-- start of MATERIAL FOR THIS EXERCISE --

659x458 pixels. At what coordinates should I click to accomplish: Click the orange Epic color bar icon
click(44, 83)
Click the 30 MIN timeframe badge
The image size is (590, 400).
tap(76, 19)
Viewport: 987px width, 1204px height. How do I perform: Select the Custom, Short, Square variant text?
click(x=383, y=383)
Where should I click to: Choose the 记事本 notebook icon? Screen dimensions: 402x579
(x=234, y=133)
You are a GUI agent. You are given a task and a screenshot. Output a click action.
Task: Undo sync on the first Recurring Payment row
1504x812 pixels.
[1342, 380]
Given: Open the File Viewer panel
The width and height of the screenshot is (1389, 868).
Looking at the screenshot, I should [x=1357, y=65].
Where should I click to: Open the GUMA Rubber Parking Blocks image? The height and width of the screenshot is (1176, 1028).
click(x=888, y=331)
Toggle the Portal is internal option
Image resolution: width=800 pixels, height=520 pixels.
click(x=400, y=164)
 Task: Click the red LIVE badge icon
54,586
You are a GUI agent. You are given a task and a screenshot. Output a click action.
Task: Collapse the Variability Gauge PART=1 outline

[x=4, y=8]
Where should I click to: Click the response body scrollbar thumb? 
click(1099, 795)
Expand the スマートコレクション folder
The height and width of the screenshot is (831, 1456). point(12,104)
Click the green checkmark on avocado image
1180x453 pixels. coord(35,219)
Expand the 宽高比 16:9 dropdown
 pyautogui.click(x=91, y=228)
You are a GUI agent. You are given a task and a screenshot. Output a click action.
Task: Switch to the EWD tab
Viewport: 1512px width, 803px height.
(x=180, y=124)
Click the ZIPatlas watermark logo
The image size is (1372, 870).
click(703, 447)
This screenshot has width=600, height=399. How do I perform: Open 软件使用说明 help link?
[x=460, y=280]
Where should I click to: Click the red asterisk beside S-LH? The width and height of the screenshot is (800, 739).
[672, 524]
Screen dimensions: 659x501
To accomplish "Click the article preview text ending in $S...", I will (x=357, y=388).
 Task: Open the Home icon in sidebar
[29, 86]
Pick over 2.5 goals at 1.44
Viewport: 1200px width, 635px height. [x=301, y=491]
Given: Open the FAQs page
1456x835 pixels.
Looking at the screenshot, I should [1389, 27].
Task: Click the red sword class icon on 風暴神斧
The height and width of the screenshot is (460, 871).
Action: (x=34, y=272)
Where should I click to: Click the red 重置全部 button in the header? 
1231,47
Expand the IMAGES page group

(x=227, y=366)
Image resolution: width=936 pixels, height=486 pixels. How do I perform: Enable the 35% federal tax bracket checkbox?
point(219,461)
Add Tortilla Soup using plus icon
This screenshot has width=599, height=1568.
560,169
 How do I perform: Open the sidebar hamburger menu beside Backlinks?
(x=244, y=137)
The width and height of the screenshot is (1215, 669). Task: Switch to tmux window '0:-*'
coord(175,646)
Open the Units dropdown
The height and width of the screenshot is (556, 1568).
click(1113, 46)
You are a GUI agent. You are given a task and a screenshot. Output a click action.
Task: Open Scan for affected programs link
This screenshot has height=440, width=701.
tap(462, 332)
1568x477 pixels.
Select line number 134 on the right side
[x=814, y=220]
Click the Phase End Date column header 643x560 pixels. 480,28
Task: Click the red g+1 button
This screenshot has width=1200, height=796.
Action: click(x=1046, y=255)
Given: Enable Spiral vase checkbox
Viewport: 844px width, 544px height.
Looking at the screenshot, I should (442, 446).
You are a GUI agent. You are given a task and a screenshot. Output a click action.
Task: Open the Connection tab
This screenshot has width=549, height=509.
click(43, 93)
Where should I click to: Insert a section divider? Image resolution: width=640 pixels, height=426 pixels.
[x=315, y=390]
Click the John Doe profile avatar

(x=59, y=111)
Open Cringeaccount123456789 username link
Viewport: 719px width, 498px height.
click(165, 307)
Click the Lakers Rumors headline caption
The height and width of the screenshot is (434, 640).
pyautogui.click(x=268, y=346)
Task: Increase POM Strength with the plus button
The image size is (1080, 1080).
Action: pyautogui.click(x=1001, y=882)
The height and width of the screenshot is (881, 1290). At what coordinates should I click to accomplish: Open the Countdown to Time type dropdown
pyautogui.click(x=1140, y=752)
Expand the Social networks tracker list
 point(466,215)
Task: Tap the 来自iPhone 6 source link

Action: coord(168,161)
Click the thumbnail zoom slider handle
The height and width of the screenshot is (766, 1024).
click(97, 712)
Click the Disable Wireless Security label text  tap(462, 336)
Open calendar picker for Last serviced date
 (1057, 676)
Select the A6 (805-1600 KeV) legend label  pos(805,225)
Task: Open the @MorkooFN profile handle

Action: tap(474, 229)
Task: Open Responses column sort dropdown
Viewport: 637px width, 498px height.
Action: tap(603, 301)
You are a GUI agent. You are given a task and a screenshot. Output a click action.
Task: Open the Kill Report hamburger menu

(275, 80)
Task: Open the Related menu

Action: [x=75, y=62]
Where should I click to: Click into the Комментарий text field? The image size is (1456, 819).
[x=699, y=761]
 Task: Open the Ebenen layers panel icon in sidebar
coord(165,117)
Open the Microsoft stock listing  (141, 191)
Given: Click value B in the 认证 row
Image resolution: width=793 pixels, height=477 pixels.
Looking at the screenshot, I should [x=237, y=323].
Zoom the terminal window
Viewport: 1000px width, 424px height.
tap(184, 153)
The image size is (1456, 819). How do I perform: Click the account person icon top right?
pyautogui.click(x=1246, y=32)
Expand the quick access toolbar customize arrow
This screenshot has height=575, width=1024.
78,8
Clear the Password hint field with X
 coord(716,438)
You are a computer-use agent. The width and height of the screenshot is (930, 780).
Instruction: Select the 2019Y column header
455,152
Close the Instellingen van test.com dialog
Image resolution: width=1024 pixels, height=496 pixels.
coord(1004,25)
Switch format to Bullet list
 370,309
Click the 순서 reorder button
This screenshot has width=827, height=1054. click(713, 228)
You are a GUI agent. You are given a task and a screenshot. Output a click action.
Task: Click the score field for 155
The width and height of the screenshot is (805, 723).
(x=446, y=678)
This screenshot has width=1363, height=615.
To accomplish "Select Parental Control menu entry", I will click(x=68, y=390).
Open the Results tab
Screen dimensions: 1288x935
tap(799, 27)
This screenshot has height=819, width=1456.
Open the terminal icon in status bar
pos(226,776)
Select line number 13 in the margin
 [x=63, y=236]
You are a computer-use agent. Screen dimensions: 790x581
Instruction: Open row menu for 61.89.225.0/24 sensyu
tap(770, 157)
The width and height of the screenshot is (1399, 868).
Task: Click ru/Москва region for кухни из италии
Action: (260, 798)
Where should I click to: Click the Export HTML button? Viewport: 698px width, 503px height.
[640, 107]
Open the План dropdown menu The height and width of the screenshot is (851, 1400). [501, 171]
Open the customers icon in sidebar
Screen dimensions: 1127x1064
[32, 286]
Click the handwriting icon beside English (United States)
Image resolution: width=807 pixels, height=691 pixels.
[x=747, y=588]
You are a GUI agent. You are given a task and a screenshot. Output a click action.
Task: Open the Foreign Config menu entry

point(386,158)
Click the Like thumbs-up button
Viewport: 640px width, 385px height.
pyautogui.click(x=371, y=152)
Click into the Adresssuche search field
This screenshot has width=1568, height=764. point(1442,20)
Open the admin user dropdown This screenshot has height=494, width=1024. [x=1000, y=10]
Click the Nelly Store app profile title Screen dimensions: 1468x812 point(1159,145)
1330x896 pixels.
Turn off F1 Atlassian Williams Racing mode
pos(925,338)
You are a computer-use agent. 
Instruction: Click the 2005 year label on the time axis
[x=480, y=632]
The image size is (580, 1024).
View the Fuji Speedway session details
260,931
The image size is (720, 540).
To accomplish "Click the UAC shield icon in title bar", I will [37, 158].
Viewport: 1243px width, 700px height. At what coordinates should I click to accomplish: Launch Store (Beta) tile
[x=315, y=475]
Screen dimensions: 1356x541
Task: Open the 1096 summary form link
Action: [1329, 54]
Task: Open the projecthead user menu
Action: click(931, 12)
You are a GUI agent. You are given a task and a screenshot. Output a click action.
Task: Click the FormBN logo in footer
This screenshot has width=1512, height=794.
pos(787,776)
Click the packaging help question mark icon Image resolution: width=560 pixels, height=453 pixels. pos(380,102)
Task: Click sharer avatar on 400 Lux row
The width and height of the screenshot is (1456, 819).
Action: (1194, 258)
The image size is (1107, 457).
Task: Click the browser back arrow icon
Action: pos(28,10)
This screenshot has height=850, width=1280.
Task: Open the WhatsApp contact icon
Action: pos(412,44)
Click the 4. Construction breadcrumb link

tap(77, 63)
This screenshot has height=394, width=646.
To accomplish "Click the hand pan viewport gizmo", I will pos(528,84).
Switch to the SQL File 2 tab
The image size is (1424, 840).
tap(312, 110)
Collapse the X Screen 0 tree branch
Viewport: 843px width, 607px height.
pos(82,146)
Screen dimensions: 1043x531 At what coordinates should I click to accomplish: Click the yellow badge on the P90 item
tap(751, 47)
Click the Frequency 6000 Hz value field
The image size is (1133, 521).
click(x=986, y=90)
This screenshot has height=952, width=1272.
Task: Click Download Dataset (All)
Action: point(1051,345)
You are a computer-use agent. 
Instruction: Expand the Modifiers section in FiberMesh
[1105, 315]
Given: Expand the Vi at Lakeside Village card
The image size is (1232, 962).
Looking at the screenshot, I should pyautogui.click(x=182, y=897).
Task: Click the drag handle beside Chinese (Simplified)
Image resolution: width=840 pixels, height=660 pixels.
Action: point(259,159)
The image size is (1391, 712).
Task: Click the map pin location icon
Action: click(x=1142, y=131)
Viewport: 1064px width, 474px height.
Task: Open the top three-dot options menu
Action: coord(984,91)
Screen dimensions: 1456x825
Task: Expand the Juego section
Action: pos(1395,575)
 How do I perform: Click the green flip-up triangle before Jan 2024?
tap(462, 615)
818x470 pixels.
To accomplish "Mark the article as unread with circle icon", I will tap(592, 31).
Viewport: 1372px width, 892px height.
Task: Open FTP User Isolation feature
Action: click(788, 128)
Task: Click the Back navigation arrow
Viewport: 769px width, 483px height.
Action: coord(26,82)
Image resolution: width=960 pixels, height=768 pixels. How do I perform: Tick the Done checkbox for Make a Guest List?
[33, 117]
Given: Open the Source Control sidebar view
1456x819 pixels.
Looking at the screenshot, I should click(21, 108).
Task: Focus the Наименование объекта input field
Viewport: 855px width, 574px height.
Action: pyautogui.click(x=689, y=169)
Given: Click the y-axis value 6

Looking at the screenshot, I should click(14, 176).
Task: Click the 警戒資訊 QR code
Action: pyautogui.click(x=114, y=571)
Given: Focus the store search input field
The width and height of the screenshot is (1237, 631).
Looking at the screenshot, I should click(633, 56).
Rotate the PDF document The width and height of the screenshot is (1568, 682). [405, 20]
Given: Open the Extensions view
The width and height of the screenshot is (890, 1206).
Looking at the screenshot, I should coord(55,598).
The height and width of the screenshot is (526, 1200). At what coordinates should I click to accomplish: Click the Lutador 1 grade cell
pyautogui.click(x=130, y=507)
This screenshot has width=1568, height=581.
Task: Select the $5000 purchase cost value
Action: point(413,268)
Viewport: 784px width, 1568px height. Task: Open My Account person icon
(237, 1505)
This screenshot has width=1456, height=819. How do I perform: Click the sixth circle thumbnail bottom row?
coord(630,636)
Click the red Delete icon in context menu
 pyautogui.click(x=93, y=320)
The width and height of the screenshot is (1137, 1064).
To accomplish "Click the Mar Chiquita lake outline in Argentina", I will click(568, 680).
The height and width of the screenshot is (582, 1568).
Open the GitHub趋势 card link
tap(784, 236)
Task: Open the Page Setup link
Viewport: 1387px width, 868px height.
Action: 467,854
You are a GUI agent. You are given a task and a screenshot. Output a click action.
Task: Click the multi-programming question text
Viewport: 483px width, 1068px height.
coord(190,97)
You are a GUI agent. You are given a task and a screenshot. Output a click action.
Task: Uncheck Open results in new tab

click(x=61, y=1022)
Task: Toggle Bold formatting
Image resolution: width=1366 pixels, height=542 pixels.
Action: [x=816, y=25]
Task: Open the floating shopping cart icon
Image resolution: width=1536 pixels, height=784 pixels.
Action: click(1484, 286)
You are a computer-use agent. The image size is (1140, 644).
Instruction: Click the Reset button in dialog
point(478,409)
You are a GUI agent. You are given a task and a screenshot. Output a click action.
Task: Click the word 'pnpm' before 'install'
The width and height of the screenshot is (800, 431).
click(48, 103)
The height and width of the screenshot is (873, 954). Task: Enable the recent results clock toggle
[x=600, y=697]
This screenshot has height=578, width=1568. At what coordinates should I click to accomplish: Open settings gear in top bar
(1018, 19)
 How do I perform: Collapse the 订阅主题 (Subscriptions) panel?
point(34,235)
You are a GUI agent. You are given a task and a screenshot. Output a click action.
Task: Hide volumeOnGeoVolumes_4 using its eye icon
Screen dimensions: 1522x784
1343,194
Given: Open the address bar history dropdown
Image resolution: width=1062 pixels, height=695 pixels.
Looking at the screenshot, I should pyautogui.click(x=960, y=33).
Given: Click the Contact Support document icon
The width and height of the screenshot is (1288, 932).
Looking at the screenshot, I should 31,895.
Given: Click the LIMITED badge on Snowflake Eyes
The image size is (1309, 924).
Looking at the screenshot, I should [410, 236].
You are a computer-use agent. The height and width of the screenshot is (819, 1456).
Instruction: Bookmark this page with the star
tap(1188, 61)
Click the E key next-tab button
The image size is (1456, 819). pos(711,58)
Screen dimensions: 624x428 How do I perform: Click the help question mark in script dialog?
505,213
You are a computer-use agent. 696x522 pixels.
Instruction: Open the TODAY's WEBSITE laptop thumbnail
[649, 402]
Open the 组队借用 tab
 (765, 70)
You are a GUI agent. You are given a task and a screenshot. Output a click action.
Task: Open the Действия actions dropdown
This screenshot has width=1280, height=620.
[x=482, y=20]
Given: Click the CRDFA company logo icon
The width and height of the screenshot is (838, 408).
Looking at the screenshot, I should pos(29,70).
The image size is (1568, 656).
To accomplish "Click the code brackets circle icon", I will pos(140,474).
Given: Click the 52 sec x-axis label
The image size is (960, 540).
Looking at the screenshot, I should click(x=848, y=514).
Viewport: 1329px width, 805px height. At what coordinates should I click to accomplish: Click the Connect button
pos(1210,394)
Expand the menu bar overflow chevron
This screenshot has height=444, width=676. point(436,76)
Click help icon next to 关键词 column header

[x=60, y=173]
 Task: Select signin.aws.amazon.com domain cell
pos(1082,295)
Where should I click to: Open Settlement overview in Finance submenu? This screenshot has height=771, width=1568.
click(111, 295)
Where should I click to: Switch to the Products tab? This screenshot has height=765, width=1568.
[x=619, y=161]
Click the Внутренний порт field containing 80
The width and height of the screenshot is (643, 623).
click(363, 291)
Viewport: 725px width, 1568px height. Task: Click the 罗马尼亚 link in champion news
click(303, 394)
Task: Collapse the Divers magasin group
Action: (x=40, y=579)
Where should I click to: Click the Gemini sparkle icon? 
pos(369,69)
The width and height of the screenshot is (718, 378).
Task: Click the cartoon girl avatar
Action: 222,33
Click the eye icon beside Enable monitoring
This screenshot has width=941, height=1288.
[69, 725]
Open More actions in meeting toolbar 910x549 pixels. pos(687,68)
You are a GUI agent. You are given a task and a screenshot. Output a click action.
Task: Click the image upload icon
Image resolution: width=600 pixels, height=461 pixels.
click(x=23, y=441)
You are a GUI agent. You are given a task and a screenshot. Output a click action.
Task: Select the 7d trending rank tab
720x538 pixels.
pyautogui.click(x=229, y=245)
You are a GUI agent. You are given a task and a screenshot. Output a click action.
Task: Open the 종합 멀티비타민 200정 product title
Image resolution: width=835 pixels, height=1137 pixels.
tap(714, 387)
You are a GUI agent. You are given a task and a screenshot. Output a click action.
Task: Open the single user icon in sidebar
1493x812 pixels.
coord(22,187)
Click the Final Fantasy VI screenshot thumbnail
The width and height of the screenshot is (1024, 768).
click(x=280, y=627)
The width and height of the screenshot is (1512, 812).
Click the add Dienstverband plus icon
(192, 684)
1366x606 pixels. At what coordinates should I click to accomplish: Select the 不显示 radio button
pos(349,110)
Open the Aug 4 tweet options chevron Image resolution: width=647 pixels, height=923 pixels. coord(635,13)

-- end of MATERIAL FOR THIS EXERCISE --

▶ _GIVEN EXERCISE_
Please convert everything from the start of the records down to the line containing "pyautogui.click(x=91, y=228)", both ends included, into a Markdown table with the columns Row and Entry, leaving out blank lines.

▶ _CORRECT OUTPUT_
| Row | Entry |
|---|---|
| 1 | 659x458 pixels. At what coordinates should I click to accomplish: Click the orange Epic color bar icon |
| 2 | click(44, 83) |
| 3 | Click the 30 MIN timeframe badge |
| 4 | The image size is (590, 400). |
| 5 | tap(76, 19) |
| 6 | Viewport: 987px width, 1204px height. How do I perform: Select the Custom, Short, Square variant text? |
| 7 | click(x=383, y=383) |
| 8 | Where should I click to: Choose the 记事本 notebook icon? Screen dimensions: 402x579 |
| 9 | (x=234, y=133) |
| 10 | You are a GUI agent. You are given a task and a screenshot. Output a click action. |
| 11 | Task: Undo sync on the first Recurring Payment row |
| 12 | 1504x812 pixels. |
| 13 | [1342, 380] |
| 14 | Given: Open the File Viewer panel |
| 15 | The width and height of the screenshot is (1389, 868). |
| 16 | Looking at the screenshot, I should [x=1357, y=65]. |
| 17 | Where should I click to: Open the GUMA Rubber Parking Blocks image? The height and width of the screenshot is (1176, 1028). |
| 18 | click(x=888, y=331) |
| 19 | Toggle the Portal is internal option |
| 20 | Image resolution: width=800 pixels, height=520 pixels. |
| 21 | click(x=400, y=164) |
| 22 |  Task: Click the red LIVE badge icon |
| 23 | 54,586 |
| 24 | You are a GUI agent. You are given a task and a screenshot. Output a click action. |
| 25 | Task: Collapse the Variability Gauge PART=1 outline |
| 26 | [x=4, y=8] |
| 27 | Where should I click to: Click the response body scrollbar thumb?  |
| 28 | click(1099, 795) |
| 29 | Expand the スマートコレクション folder |
| 30 | The height and width of the screenshot is (831, 1456). point(12,104) |
| 31 | Click the green checkmark on avocado image |
| 32 | 1180x453 pixels. coord(35,219) |
| 33 | Expand the 宽高比 16:9 dropdown |
| 34 |  pyautogui.click(x=91, y=228) |